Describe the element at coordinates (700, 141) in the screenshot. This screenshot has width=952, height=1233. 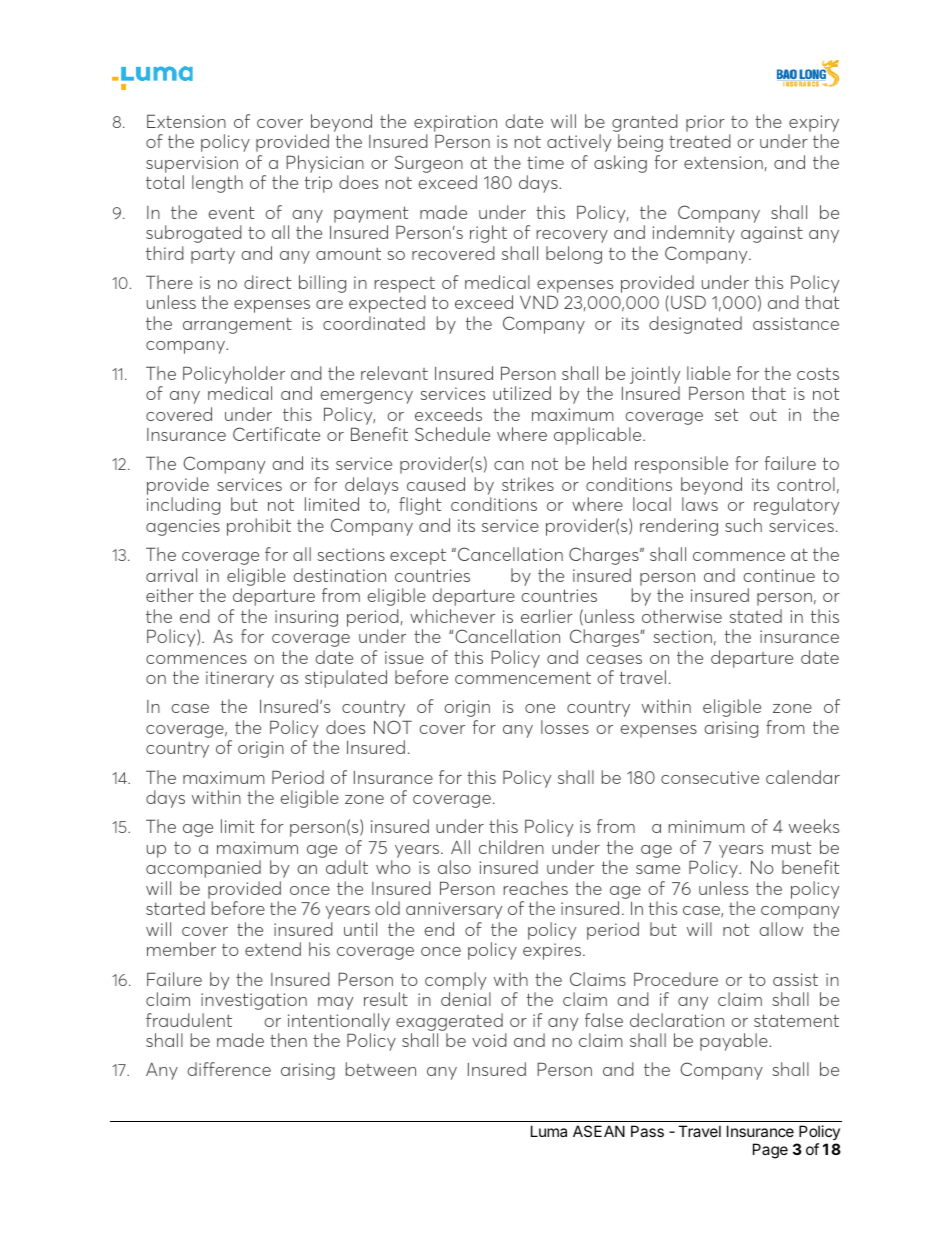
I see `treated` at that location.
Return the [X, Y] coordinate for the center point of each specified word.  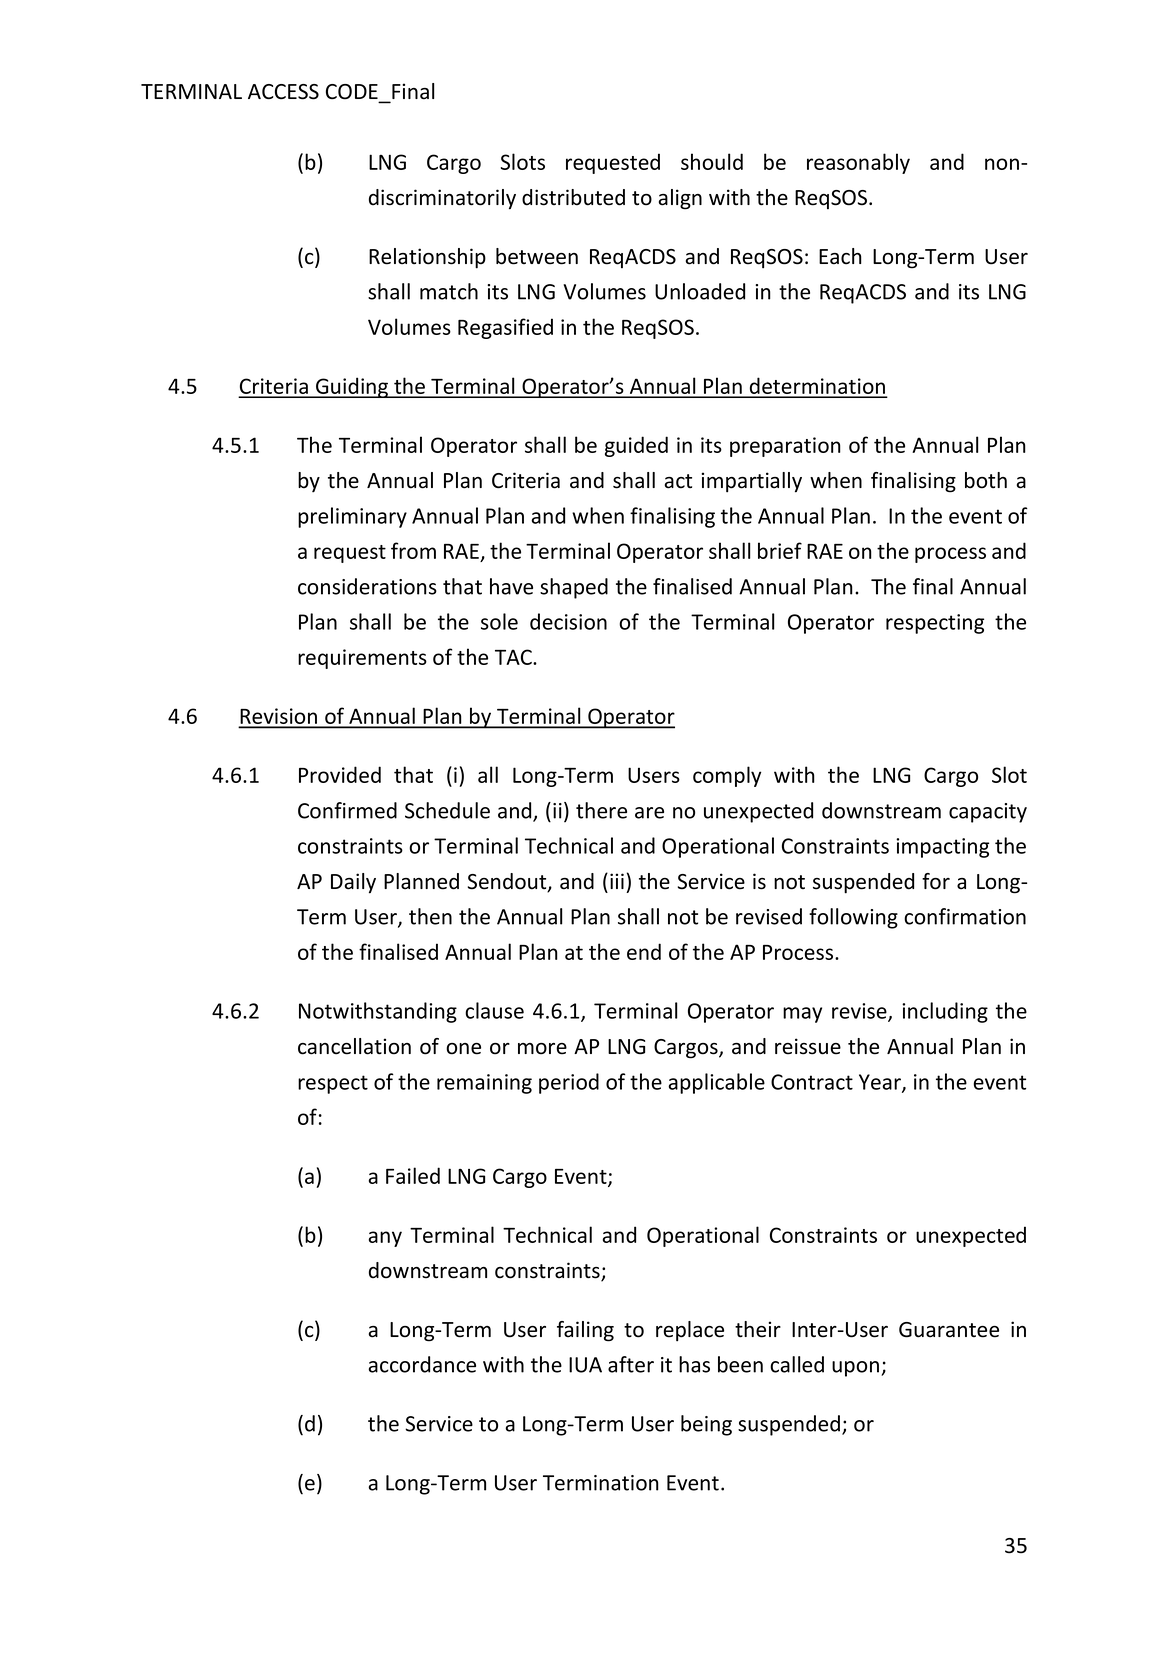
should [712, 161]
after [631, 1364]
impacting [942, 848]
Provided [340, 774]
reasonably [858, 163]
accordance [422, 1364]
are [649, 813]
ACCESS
——
- _Work required_
Rewrite all the records above with every instance of "screenshot" changed to "page image" and nothing else altered. Leave the pictures out.

- _Full solution_
Describe the element at coordinates (700, 141) in the page image. This page image has width=952, height=1233. 
I see `treated` at that location.
Return the [X, Y] coordinate for the center point of each specified word.  
should [712, 161]
after [631, 1364]
impacting [942, 848]
Provided [340, 774]
reasonably [858, 163]
accordance [422, 1364]
are [649, 813]
ACCESS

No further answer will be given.